— YOUR ASSIGNMENT —
Go through the data and copy each line that holds "filter".

---------------

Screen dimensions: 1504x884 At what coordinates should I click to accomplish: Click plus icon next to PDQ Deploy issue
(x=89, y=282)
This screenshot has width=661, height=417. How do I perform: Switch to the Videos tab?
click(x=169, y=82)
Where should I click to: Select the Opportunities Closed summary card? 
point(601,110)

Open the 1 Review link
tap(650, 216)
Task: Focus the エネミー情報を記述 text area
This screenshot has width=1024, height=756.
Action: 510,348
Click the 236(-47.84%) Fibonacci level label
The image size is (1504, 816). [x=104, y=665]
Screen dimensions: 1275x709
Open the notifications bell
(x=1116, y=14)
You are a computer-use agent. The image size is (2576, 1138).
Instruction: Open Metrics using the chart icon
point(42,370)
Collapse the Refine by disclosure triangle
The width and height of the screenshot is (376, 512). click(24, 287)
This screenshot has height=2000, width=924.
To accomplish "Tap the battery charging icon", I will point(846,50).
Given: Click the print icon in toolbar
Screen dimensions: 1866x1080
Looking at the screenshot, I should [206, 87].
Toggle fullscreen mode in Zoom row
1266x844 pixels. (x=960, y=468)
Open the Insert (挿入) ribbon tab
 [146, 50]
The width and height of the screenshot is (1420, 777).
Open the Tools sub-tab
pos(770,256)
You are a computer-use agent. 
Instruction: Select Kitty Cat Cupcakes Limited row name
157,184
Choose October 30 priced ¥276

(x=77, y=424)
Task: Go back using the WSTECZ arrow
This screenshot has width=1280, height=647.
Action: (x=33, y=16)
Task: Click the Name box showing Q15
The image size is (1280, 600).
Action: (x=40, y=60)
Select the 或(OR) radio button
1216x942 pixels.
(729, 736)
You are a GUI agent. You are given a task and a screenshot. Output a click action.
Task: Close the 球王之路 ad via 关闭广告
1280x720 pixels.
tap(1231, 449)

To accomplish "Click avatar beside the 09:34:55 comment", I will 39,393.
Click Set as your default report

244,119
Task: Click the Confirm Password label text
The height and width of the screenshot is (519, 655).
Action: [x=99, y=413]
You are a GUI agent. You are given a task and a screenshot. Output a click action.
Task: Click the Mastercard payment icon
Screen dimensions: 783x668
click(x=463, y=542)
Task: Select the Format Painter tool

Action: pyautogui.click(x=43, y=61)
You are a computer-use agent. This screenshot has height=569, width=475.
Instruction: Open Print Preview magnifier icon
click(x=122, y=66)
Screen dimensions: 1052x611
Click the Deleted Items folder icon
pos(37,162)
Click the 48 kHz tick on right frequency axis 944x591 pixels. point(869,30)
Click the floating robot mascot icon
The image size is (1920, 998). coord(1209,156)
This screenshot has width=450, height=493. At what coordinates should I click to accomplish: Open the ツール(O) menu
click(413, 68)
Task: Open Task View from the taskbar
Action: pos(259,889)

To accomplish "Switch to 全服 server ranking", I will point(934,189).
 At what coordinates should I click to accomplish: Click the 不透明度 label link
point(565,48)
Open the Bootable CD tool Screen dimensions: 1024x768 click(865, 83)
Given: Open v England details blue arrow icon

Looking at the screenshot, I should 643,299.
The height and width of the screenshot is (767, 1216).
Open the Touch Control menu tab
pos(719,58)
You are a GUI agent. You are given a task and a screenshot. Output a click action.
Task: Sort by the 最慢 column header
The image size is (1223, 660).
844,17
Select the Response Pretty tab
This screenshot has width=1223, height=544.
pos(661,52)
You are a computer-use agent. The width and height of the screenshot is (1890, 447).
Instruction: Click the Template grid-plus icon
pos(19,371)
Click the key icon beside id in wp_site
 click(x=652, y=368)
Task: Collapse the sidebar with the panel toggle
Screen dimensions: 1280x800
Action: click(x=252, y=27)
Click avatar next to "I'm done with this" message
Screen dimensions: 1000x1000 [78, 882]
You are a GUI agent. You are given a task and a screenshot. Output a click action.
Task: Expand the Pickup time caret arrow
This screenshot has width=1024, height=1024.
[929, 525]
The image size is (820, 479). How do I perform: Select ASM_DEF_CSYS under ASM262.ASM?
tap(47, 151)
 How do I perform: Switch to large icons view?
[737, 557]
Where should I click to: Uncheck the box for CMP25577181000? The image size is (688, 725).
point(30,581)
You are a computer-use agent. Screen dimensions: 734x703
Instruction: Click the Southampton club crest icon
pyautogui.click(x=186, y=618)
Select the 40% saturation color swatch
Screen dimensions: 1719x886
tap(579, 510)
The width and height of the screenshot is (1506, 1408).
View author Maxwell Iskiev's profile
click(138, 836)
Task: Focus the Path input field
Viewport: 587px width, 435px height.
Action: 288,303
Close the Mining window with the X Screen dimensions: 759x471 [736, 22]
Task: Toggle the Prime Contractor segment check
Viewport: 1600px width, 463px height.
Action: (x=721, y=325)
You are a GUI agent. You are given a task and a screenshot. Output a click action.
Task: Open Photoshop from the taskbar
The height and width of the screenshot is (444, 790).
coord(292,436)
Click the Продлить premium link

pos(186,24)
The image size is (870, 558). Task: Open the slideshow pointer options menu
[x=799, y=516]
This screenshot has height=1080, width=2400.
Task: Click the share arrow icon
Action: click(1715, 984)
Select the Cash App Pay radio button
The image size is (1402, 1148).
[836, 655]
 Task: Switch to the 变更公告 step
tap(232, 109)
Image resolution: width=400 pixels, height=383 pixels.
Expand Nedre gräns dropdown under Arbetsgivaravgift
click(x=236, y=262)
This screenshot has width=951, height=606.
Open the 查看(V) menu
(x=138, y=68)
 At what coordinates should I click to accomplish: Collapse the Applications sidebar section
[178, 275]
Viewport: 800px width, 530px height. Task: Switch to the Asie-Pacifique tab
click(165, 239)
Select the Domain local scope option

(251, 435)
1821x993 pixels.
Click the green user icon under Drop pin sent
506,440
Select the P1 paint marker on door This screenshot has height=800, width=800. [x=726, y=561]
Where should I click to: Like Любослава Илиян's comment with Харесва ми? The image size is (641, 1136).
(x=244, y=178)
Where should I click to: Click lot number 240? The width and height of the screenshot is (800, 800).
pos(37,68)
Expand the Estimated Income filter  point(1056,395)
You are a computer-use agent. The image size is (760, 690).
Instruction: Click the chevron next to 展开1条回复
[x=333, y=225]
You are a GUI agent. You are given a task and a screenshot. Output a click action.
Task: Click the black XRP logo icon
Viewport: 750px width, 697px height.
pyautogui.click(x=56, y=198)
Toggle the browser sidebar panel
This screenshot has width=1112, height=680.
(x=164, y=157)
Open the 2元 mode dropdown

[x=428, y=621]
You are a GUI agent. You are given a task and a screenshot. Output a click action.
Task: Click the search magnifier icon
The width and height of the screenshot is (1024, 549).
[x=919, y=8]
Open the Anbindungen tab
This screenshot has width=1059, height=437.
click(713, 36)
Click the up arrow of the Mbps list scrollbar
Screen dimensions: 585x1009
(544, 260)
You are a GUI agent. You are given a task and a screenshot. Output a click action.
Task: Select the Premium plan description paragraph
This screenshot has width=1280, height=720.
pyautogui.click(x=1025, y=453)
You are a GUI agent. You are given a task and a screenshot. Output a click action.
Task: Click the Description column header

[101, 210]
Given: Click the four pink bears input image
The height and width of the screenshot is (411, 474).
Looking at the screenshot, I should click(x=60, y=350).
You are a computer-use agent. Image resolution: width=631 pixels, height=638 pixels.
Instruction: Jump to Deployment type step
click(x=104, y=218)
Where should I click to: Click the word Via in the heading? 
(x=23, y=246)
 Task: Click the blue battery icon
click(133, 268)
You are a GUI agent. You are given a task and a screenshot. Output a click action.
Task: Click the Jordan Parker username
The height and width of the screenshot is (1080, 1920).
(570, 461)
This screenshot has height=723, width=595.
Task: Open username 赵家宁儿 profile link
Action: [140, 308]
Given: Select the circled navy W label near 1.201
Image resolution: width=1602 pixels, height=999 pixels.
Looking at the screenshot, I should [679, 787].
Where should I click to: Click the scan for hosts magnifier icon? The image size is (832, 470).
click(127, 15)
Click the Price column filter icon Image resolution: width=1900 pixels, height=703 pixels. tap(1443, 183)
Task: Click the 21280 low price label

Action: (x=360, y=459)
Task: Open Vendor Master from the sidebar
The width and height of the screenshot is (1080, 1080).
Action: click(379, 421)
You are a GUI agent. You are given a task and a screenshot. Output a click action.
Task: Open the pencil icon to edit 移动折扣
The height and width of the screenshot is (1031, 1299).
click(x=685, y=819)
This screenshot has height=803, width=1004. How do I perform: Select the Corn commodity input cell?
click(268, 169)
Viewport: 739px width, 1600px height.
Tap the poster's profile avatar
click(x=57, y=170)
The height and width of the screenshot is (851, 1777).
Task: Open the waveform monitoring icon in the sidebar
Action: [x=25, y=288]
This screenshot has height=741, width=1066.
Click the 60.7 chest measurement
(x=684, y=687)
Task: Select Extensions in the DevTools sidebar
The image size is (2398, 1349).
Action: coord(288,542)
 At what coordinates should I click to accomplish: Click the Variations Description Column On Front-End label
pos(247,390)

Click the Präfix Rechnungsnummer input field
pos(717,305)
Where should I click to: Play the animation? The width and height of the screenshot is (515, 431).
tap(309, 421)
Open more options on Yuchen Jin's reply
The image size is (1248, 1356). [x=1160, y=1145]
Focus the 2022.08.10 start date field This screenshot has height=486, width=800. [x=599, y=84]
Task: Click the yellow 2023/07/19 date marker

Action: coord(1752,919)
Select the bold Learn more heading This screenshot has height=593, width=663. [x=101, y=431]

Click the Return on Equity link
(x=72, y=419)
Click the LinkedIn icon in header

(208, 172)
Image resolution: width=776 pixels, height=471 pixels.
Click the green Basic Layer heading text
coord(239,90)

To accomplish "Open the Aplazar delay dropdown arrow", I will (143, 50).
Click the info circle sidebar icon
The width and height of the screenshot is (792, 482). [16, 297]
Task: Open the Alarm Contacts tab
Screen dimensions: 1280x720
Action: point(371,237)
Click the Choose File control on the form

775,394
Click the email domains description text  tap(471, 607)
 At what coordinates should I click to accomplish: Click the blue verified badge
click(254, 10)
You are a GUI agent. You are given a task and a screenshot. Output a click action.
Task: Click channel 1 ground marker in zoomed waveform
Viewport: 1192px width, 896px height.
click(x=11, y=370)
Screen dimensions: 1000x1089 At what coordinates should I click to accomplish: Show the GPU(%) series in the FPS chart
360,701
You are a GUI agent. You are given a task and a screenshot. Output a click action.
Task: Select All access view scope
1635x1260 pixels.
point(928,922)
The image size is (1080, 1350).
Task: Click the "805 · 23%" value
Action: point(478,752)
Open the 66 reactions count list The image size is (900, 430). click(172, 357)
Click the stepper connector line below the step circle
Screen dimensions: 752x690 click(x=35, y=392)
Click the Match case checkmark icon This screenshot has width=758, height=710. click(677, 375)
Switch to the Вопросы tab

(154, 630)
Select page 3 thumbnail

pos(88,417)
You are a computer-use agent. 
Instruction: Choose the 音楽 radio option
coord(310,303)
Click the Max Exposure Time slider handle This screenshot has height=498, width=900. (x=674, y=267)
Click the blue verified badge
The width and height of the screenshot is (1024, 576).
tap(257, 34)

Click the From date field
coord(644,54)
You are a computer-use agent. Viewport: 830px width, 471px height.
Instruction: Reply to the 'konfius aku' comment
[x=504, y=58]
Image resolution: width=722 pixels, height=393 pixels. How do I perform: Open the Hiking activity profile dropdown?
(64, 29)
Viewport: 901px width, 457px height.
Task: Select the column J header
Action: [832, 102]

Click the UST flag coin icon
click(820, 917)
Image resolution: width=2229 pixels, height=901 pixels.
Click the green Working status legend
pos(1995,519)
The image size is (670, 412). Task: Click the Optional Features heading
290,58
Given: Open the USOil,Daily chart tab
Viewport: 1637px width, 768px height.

---------------

— YOUR SOLUTION —
Expand the Estimated Income filter  point(1056,395)
Click the Price column filter icon Image resolution: width=1900 pixels, height=703 pixels. tap(1443, 183)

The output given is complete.